It can be a salon’s worst case scenario. You’ve coloured a client’s hair and they’ve come back to you showing a reaction on their scalp or face. If you’re alert and sufficiently knowledgeable to identify that the reaction is an allergic one, and not a temporary irritation, one of the most important pieces of advice you can give your client is to go and see their GP to get medical advice.
Getting an appointment to see a GP may be easier said than done. But once there the GP will want to know exactly what’s happened, when and whether it’s happened before. After taking a close look at the situation, the GP may recommend the client sees a consultant dermatologist – a skin specialist – so the issue can be examined and explored more thoroughly.
John English is a consultant dermatologist in Nottingham. Like many of his colleagues, he’s seeing a considerable increase in the number of people coming to see him with evidence of allergy to cosmetics products. “It’s not just hair dye that’s the culprit”, he says, “the biggest increase we’re seeing is sensitivity to a common preservative that’s found in many leave-on and wash-off products called metathylisothiazolinone.”

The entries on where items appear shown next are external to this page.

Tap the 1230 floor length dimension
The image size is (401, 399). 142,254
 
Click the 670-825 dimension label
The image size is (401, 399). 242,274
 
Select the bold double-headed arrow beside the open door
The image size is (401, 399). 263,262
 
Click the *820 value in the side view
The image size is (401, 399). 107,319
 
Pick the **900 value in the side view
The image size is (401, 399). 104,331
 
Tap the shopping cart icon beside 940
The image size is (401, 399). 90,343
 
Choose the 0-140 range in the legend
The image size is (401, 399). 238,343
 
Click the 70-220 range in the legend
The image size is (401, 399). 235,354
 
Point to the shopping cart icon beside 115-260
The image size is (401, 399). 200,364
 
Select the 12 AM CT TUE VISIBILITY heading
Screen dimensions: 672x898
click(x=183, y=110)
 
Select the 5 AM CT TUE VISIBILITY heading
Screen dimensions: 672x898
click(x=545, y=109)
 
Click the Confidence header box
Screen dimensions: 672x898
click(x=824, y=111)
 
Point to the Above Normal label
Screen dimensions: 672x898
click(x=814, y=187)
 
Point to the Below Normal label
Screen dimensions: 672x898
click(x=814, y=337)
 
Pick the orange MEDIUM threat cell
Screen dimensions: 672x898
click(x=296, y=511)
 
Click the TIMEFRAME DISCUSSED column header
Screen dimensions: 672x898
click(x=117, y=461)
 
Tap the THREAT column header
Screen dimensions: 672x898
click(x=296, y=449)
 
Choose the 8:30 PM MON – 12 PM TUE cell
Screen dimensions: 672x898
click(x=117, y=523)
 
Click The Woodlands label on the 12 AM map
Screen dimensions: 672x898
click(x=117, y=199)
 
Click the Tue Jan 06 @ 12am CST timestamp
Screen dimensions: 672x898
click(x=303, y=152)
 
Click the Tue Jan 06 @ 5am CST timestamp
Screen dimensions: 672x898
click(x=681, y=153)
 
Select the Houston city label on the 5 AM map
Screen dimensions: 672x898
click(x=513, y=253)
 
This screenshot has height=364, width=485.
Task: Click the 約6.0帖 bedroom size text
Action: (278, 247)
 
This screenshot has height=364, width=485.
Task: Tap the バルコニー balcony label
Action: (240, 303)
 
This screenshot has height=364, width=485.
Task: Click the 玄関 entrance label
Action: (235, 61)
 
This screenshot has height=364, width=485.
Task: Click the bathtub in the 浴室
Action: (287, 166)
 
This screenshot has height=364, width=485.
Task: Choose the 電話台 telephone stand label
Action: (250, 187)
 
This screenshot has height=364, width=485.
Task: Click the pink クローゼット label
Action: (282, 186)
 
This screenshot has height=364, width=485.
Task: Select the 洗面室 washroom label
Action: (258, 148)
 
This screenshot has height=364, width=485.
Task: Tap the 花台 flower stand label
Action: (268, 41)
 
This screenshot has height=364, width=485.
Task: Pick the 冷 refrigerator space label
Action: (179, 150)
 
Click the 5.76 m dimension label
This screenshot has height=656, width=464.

A dermatologist will test their patient for allergy is by using a diagnostic patch test. This involves placing an adhesive strip or strips on the skin, usually on their upper back. The strip contains a number of small, shallow containers or ‘chambers’. These can be filled with different substances that test for allergy or sensitivity to different products or allergens.
An allergen is a substance that causes allergy or sensitivity in an individual. Some allergens are found in foods like nuts and seafish, others are found in man-made chemicals and products. Different people will react to allergens in different ways, and some people may react severely to an allergen that causes no response in others.
The dermatologist might choose to test for just one or two allergens or a number at the same time, depending on the patient’s history. But however many they’re testing for, they’ll keep a careful note of what’s been tested and on which patch of skin.
The strip is left on the skin for at least 24 hours, and the patient is told not to wash the area during that time. The dermatologist will then remove the strip and examine the skin. If there’s been a reaction, the skin is likely to be raised and red. Often the dermatologist will use a special reference chart to measure whether there’s been a reaction and how severe it is.
“I recently saw a patient who’d had a severe reaction to colour, on both their hair and eyebrows,” says John English, “I tested for 55 substances at the same time and she tested positive for 3: bleach, ammonium sulphate and PPD, which is the most active substance in dark hair colour.”
Following that result, what was John English’s advice to the patient? Some of his colleagues will advise a patient never to use hair colour again in this situation. But he takes a more pragmatic view. “I think we have to acknowledge that colour not going away. My view is that unless the case is very severe, colour can still be used provided the hairdresser is very careful, and the colour does not touch the surface of the skin.”
It’s a Catch-22 situation. Because hair colour can be dangerous for some people, a skin test should always be used before applying colour. But the test itself contains small amounts of the very substance that can cause a problem. So what’s to be done?
“In an ideal world”, says John English, “we would ban all PPD-based hair colour, but that’s not going to happen. The message has to be: be very careful, don’t overuse colour and test every time.”